● **Directions**
Count the lines below that contain the string "resolution", matching case exactly, and reply with only that number.
— Start Materials provided —
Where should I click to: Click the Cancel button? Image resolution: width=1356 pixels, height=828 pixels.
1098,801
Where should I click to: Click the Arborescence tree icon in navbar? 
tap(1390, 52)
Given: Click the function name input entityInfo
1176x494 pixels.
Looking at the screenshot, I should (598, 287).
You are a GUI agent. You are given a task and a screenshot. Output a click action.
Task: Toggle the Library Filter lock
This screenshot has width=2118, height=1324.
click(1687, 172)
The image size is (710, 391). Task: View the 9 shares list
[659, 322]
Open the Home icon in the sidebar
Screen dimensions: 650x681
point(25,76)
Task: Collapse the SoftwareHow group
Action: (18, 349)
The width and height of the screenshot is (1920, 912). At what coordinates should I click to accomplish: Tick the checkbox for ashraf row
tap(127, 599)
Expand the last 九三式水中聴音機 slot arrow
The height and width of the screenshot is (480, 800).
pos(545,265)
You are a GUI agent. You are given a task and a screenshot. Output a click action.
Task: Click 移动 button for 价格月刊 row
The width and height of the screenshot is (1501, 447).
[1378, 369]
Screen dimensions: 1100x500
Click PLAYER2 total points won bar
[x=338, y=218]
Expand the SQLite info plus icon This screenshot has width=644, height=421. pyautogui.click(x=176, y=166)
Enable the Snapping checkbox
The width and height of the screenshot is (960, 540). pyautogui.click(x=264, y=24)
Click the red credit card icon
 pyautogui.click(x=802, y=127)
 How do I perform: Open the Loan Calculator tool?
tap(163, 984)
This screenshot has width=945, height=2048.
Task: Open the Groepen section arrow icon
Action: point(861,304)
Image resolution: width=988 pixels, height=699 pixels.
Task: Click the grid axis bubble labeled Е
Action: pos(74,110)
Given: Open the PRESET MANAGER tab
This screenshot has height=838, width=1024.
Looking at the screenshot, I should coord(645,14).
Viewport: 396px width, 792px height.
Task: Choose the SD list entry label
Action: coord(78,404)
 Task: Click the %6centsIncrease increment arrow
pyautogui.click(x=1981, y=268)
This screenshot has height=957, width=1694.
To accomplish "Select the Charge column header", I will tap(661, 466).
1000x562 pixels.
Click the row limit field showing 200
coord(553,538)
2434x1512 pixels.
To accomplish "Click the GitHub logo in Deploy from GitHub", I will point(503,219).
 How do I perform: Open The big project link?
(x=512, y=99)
— End Materials provided —
● **The output**
2